Cyber Incident Victim: Ville de Mont-Saint-Martin
Date:
Mar 2023
Location:
France
Summary
The Town of Mont-Saint-Martin experienced a cyberattack affecting its online systems, prompting website maintenance messages. Municipal digital services, including email and online instructions, were suspended while specialized personnel secured server data, with no reported compromise or theft of residents' personal information. While technical controls were conducted, all impacted municipal IT systems remained offline to ensure security, though in-person public services continued uninterrupted.

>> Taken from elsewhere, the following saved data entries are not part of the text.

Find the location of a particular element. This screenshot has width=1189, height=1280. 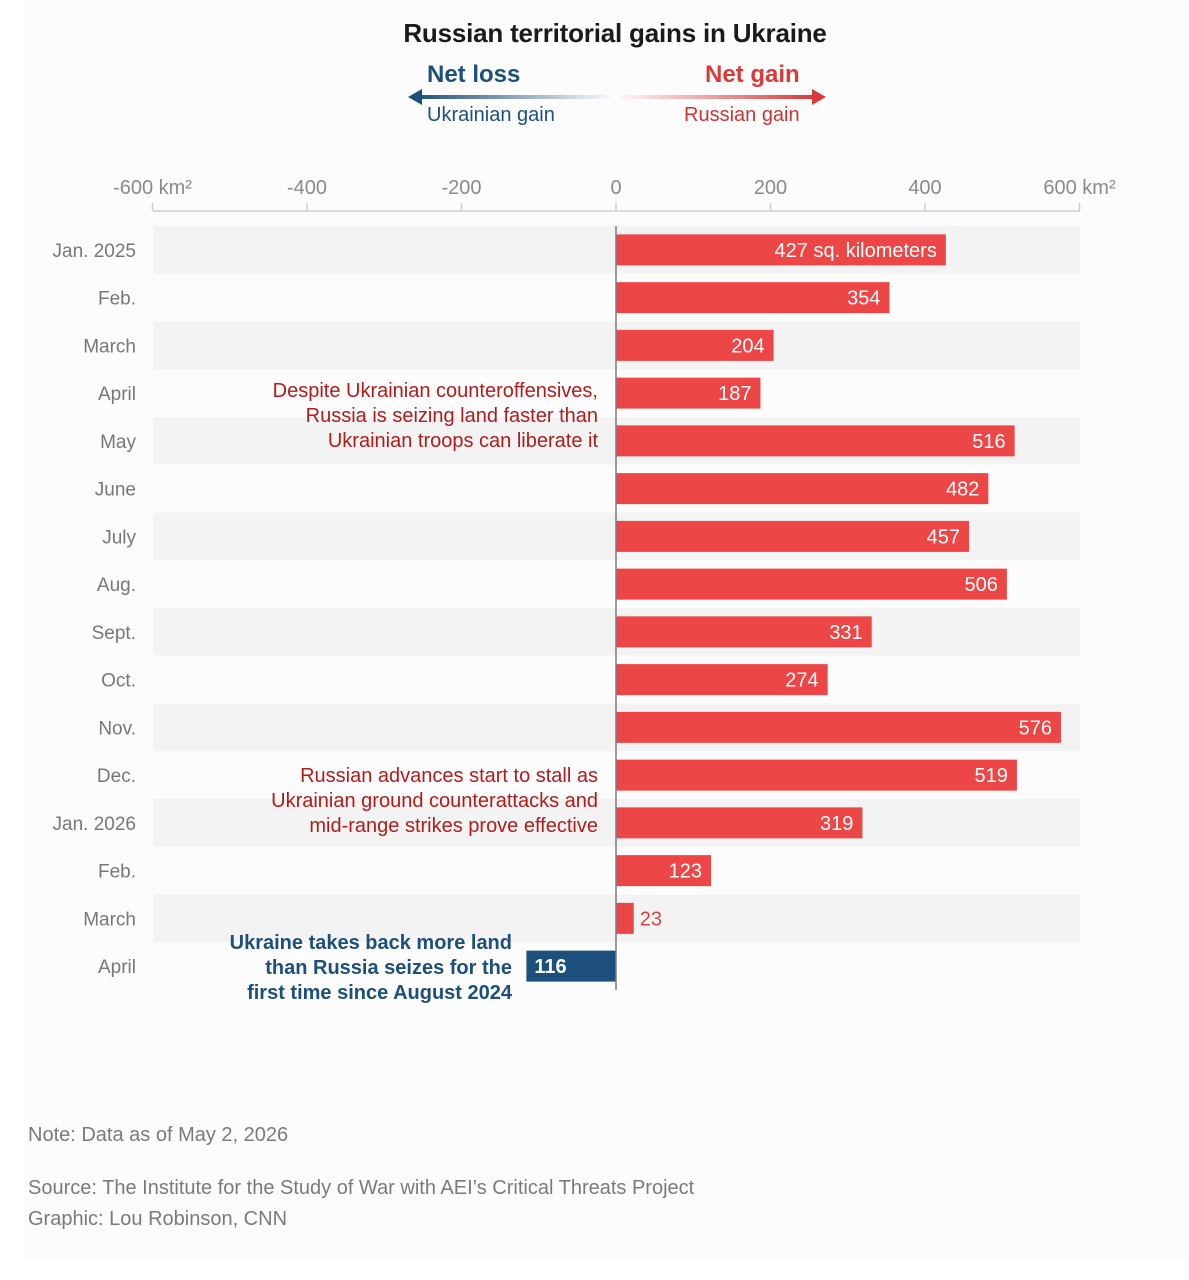

value-label: 23 is located at coordinates (651, 919).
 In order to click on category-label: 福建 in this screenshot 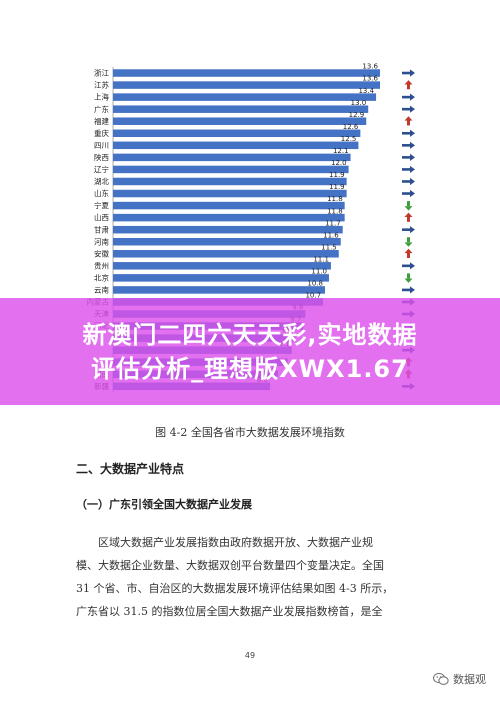, I will do `click(102, 121)`.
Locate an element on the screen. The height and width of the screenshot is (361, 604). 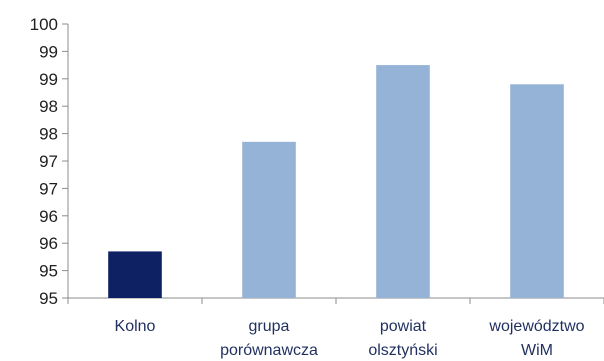
category-label-line: WiM is located at coordinates (537, 350).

| CIA Posture | Motives | Tactics, Techniques & Procedures |
|---|---|---|
| Available to members | 1 motive | 1 technique |
| Threat Actors | Type | Location |
|---|---|---|
| 0 actors | Available to members | Available to members |
Description
On March 11, 2023, the town of Mont-Saint-Martin in Meurthe-et-Moselle experienced disruptions to its municipal website, with visitors encountering a generic "Maintenance informatique" (IT maintenance) notification instead of normal site content. The disruption stemmed from a confirmed cyberattack detected that Saturday afternoon when the town's webmaster, Thierry Marx, attempted to access the system during a break from his scheduled rest day. Upon connection attempts, Marx observed anomalies prompting immediate concern, though specific technical indicators of compromise were not publicly disclosed by officials. Town authorities swiftly isolated affected systems following detection, taking municipal IT infrastructure offline as a containment measure while specialists initiated forensic analysis on the servers. This action temporarily suspended all digitized municipal services, including public email communications, online administrative procedures, and other web-based platforms managed by the town.

The town publicly confirmed the cyberattack through its official website notice, clarifying that proactive measures had prevented data exfiltration or corruption of residents’ personal information held on municipal servers. Specialized personnel conducted ongoing system audits and security hardening procedures to eradicate threats and restore operational integrity, prioritizing server integrity assessments before reactivating services. All digital interfaces remained disabled during this investigative and remediation phase, forcing manual processing of administrative tasks typically handled electronically. Despite the IT outage, physical public services at town hall continued uninterrupted, with staff implementing alternative workflows to maintain core civic operations like in-person consultations and document processing. Municipal authorities emphasized transactional continuity for essential functions while advising constituents to expect delays on non-urgent digital service requests until comprehensive system verification concluded. No timeline for full restoration was provided in initial communications, leaving service impacts indefinite pending further technical evaluations.